L’imprenditore non deve necessariamente essere esperto in materia tecnico contabile e, dunque, non gli si chiede di essere in grado di tenere, da solo e in modo corretto, la contabilità della sua impresa.
Ciò che la legge chiede all’imprenditore è di vigilare in modo costante e diligente, al fine di controllare che le persone a cui egli abbia affidato la tenuta della contabilità – soggetti forniti di specifiche cognizioni tecniche, sia in qualità di dipendenti che di liberi professionisti – operino in modo corretto.
L’importanza di questo obbligo di controllo si comprende meglio nel considerare che la legge, soprattutto quella penale fallimentare, presume, fino a prova contraria, che la contabilità sia tenuta secondo le indicazioni fornite dal titolare dell’impresa (cfr. cass pen Sez. V, 03/11/2017, n. 54692 e giurisprudenza ivi citata).
La problematica in parola viene spesso in rilievo nei processi penali per bancarotta documentale, che possono scaturire dal fallimento dell’azienda.
L’imprenditore si trova a dover rispondere di questo tipo di accusa quando il curatore, nelle sue relazioni sullo stato dei conti aziendali, abbia rilevato, per esempio, di aver trovato lacune tali da impedire la ricostruzione del patrimonio o del movimento degli affari oppure abbia constatato che l’imprenditore non ha tenuto i libri e le altre scritture contabili prescritti dalla legge o li ha tenuti in maniera irregolare o incompleta.
In tali casi, l’imprenditore potrebbe rendersi conto che il professionista incaricato non ha adempiuto correttamente ai propri doveri e, in ogni caso, non è infrequente assistere a strategie difensive volte ad attribuire le lacune contabili ad asserita negligenza del medesimo professionista.

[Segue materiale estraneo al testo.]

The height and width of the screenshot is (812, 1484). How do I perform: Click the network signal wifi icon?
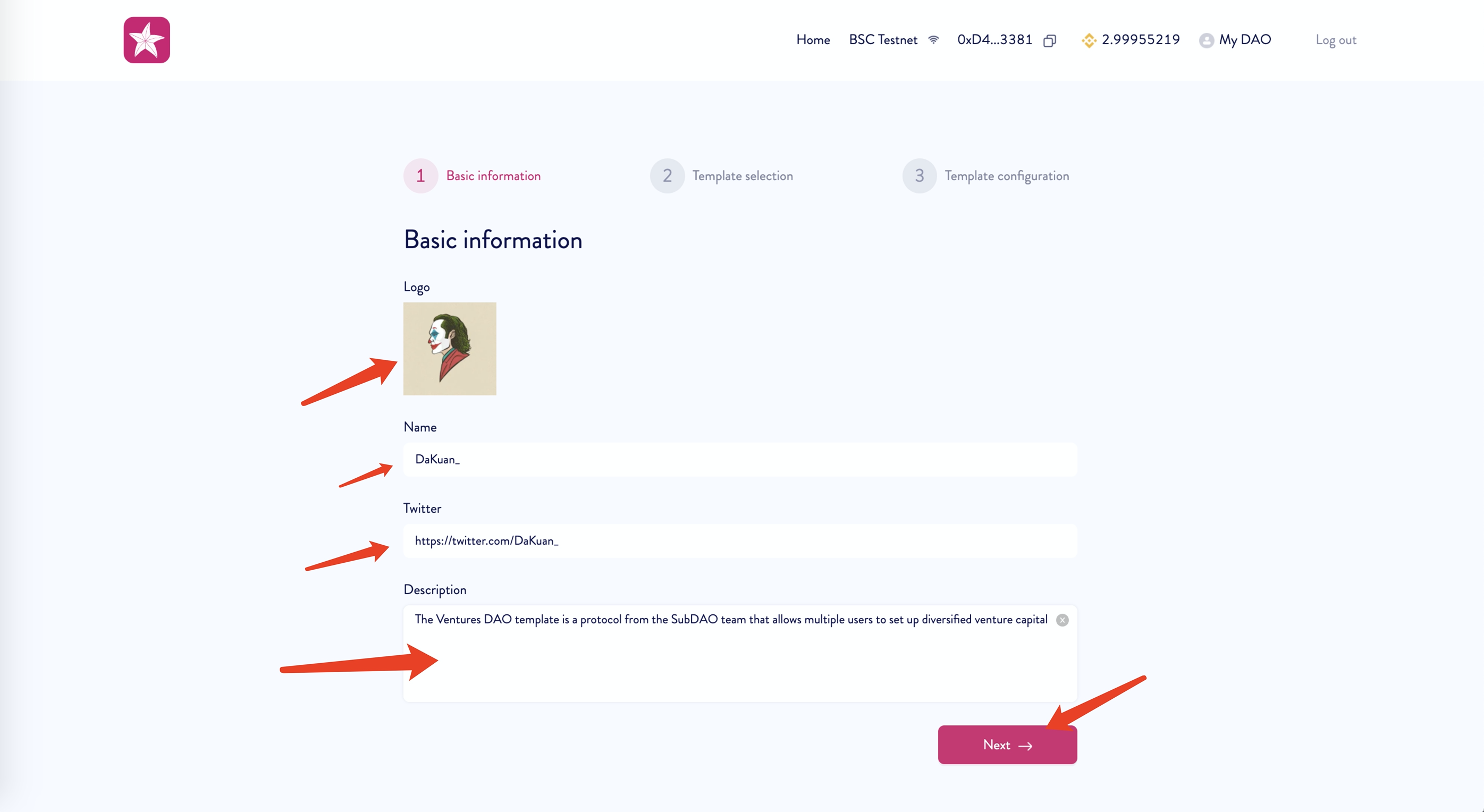[x=933, y=40]
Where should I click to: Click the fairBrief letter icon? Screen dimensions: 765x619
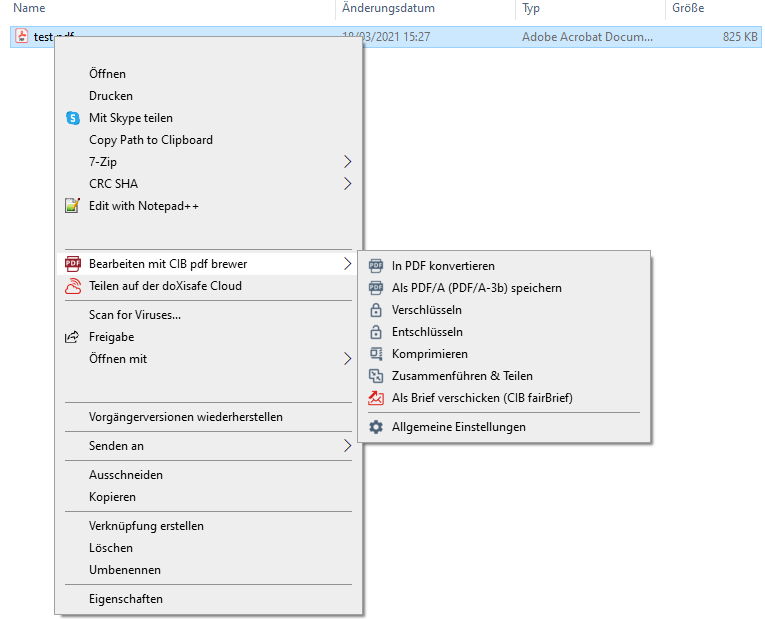pyautogui.click(x=376, y=398)
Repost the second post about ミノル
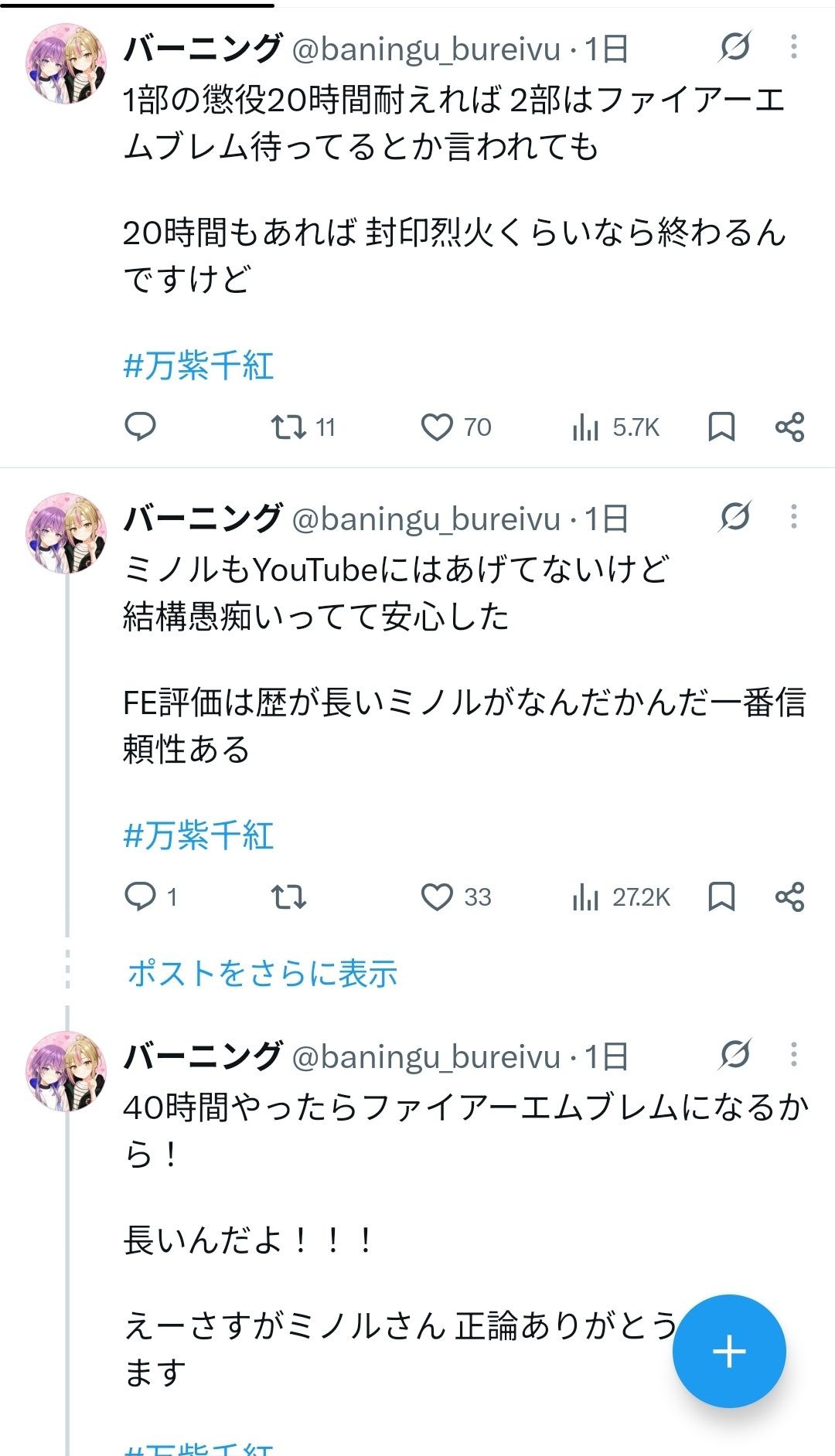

Si tratta di strategie che, per essere vincenti, devono essere in grado di sviluppare una prova rigorosa della negligenza contabile dell’incaricato e, soprattutto, dell’attività di controllo che l’imprenditore ha svolto sul suo operato.
Strategie del genere non possono certo essere improvvisate. E’ per questo che il livello di attenzione e di controllo dell’imprenditore sull’operato dei suoi collaboratori deve essere costante e non può prescindere da un’adeguata attività di documentazione.
L’imprenditore, l’amministratore unico, il consiglio di amministrazione o, meglio, i consiglieri delegati, dovrebbero sempre lasciare traccia documentale delle comunicazioni intercorse con i collaboratori e incaricati dell’impresa, come pure delle disposizioni a loro impartite e della trasmissione o consegna della documentazione rilevante a fini di elaborazione dei libri aziendali. Stessa cosa per le riunione operative tenute per la verifica degli adempimenti contabili e dello stato dei conti, le quali dovrebbero essere adeguatamente verbalizzate.
Solo così, in caso di errore o manchevolezza del contabile, sarà possibile per l’imprenditore essere esentato da responsabilità.
E’ quasi obbligatorio aggiungere che, in caso di dubbio e nella previsione di un possibile fallimento, sarebbe bene ricorrere per tempo alla consulenza di un esperto in materia fallimentare e penale fallimentare, al fine di compiere una verifica sulla tenuta dell’impianto contabile, prima che sia il curatore a segnalarne le lacune alla Procura della Repubblica.